Q [..] …an agenda for the future?

C.S. My sense is that the scientific way of thinking, questioning.. some delicate mix of creative encouragement of new ideas and the most rigorous and skeptical scrutiny of new and old ideas, I think that is the path to the future, not just for science but for all human institutions. We have to be willing to challenge because we are in desperate need of change.

[..]Q. You said science should be skeptical of politics, don’t you think we should be skeptical about science too? I mean can we trust you guys?

C.S. I think you should definitely be skeptical, but my view is that there is no community of people on the planet more skeptical then scientists, it’s our stocking trade, it’s the live blood of our subject.

[..]Q. The question of creativity, which fascinates me.. [..] how in fact does it operate? [..]

C.S. This issue of where creativity comes from.. I share your fascination with it. I don’t think we understand very much about it.. My practice is merely to respect my unconscious mind, who often is much wiser then the conscious part of me.. and pay attention to what it says.
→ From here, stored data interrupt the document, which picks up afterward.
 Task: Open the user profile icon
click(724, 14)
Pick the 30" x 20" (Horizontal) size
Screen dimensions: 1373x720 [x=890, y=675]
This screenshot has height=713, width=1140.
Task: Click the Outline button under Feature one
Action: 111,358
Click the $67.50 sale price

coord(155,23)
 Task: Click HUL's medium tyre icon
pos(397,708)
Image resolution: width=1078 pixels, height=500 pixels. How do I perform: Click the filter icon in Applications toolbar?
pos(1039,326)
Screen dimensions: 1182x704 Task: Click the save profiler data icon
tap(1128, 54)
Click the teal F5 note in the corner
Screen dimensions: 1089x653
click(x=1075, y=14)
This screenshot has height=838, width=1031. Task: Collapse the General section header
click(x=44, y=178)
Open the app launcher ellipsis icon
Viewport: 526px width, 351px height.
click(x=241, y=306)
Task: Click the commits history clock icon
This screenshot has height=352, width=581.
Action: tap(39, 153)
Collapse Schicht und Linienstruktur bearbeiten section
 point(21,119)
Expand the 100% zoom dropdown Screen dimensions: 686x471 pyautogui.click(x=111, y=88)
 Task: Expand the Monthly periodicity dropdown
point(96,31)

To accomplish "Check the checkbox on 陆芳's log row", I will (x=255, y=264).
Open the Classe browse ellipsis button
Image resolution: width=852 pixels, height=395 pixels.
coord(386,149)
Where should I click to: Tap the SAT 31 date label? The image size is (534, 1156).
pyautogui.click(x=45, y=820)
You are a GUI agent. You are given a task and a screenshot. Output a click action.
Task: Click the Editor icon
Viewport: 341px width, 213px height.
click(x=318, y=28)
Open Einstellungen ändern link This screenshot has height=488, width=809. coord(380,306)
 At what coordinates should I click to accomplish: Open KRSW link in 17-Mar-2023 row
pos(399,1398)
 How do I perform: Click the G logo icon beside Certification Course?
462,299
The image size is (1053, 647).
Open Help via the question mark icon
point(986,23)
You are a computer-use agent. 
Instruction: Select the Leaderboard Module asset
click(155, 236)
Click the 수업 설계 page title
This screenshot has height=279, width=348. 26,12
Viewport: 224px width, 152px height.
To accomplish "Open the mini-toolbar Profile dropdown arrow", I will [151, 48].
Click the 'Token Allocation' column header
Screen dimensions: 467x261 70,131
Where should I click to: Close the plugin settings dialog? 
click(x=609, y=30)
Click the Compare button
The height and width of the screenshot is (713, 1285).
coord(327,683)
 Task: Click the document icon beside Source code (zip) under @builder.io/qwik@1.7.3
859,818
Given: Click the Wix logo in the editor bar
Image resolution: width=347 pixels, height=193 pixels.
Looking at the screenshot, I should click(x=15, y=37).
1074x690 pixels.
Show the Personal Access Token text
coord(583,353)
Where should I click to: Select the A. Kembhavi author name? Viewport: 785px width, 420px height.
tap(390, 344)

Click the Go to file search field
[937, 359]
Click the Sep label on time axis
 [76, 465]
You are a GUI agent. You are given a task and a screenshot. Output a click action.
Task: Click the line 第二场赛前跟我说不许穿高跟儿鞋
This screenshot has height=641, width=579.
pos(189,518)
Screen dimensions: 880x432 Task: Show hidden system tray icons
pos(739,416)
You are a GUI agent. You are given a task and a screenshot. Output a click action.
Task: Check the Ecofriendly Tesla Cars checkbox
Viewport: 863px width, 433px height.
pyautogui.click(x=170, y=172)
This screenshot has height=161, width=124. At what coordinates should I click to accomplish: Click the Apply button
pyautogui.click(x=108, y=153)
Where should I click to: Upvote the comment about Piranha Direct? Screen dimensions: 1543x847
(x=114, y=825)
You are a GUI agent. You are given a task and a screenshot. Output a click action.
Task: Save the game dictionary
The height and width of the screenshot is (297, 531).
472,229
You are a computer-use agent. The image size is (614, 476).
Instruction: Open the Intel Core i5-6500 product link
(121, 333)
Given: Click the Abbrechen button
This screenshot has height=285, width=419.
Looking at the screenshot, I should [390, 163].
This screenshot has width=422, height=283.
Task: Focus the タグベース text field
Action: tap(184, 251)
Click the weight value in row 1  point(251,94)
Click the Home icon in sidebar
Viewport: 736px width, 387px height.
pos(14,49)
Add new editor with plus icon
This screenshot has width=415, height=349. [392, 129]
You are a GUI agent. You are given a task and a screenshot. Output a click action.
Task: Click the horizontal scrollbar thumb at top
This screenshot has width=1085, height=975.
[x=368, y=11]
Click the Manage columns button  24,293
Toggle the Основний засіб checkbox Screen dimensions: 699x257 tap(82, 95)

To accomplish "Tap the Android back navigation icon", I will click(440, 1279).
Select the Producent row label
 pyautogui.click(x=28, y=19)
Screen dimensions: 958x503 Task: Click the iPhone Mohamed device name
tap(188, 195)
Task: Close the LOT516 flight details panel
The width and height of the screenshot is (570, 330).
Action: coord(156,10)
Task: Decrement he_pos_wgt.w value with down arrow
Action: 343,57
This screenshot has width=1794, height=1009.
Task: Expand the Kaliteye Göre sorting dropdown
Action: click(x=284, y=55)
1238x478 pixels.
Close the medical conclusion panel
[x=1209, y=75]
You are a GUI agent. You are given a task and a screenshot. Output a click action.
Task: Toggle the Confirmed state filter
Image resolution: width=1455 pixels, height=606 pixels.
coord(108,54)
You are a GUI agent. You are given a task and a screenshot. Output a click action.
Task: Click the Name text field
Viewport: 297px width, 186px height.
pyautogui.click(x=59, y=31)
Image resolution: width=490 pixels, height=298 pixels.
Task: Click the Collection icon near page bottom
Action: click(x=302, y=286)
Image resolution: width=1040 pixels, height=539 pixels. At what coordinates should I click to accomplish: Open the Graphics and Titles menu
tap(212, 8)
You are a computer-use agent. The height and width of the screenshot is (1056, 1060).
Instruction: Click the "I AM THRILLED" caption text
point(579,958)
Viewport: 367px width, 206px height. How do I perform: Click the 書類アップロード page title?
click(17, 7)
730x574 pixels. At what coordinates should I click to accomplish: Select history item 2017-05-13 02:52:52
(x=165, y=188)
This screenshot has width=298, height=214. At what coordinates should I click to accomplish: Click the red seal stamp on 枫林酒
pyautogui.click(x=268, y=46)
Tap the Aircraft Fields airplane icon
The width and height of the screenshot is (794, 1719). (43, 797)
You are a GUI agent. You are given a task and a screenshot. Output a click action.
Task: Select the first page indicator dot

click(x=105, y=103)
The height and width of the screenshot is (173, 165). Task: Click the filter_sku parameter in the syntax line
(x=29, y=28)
In fact I think this is connected to that delicate tension at the heart of the scientific method I talked about before, the unconscious mind proposes a range of possibilities and the conscious mind disposes – that is compares those ideas with the real world, checks for internal inconsistencies and so on. I think the creative process is a partnership between a conscious and an unconscious part of our minds, at least that’s how it seams to me.

See the whole interview here.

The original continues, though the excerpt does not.